Problem details:
Pictures excluded, please transcribe exactly the lines from the one with "Task: Click the CNPJ" through the end of the records below, and nothing more.

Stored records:
● ● ● ●
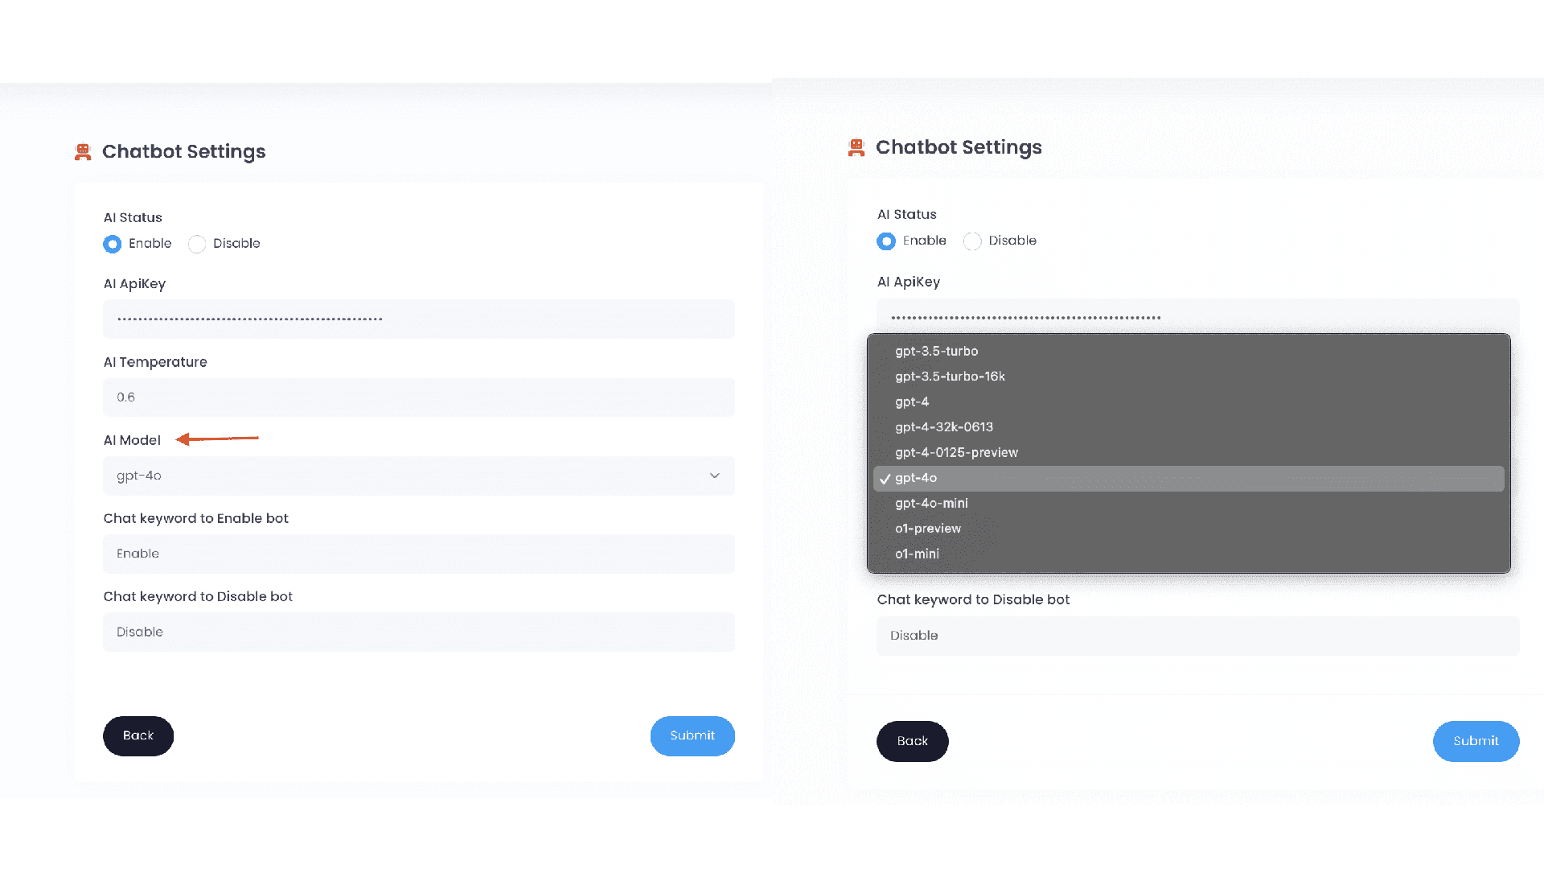Select Enable radio in right AI Status
The width and height of the screenshot is (1544, 869).
click(x=886, y=241)
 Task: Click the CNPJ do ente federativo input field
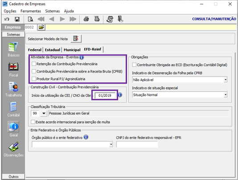point(137,144)
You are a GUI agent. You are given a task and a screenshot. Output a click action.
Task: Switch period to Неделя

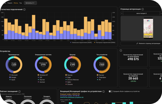pos(10,3)
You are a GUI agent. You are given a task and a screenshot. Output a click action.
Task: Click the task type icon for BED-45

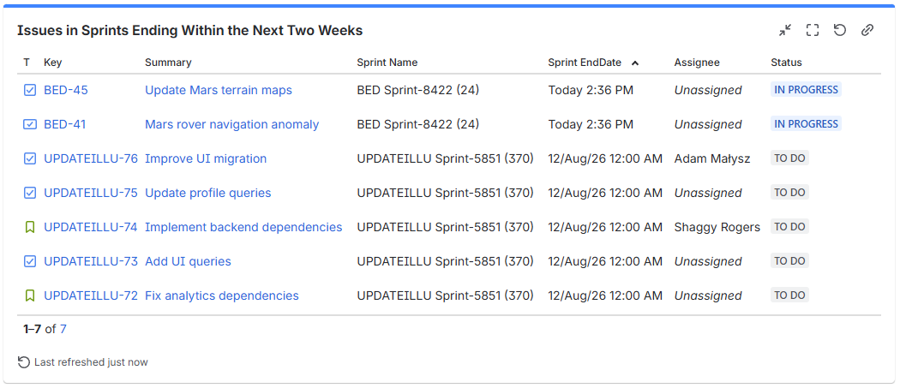pos(30,90)
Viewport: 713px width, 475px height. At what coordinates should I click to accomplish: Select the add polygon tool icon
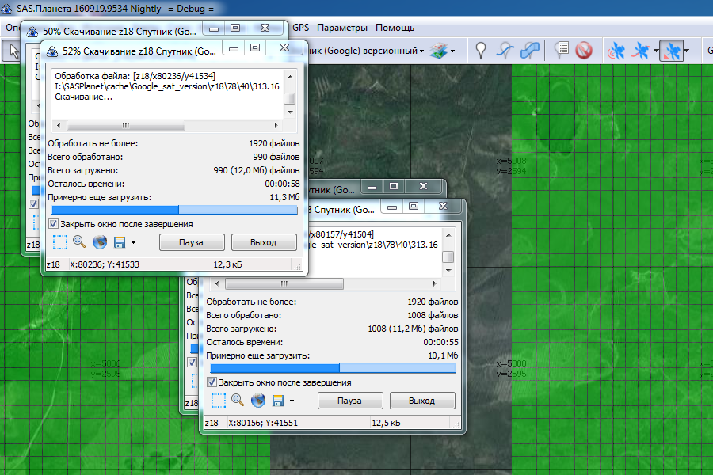529,51
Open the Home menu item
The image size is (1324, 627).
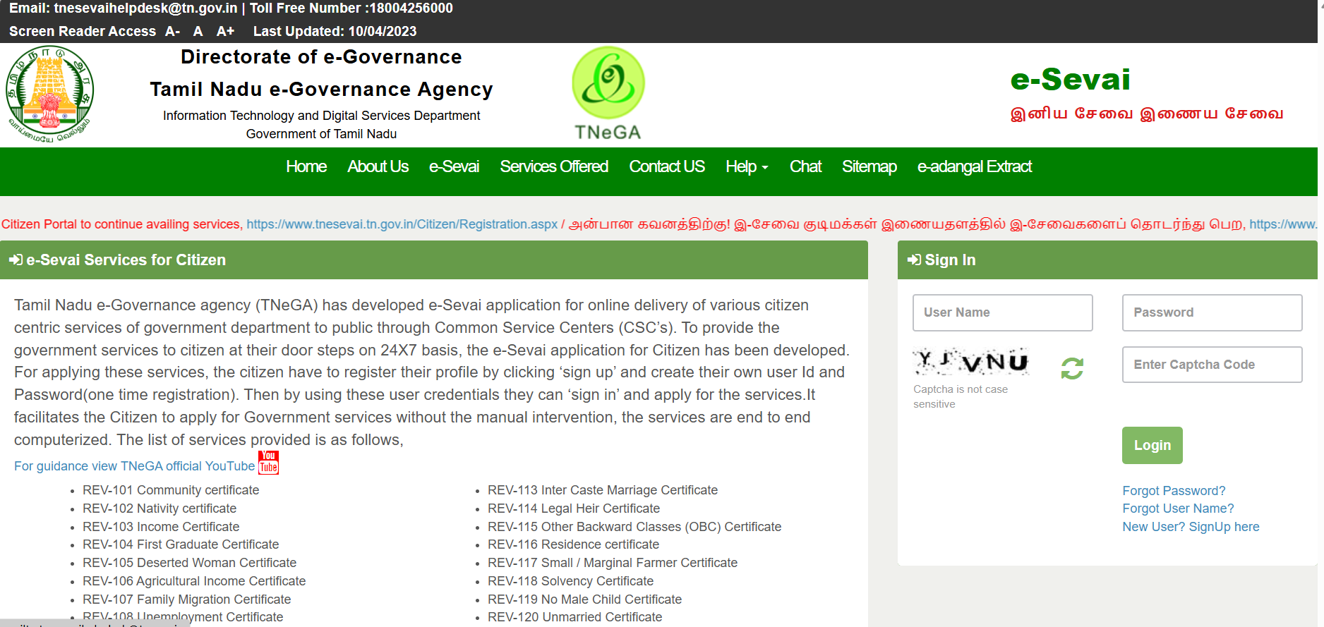306,167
● ● ● ●
Problem solution:
 Task: Click the CNPJ do ente federativo input field
point(137,144)
You are a GUI agent. You are given a task and a screenshot. Output a click action.
Task: Switch period to Неделя

pos(10,3)
You are a GUI agent. You are given a task and a screenshot. Output a click action.
Task: Click the task type icon for BED-45

pos(30,90)
Viewport: 713px width, 475px height. At what coordinates should I click to accomplish: Select the add polygon tool icon
529,51
Open the Home menu item
The image size is (1324, 627).
306,167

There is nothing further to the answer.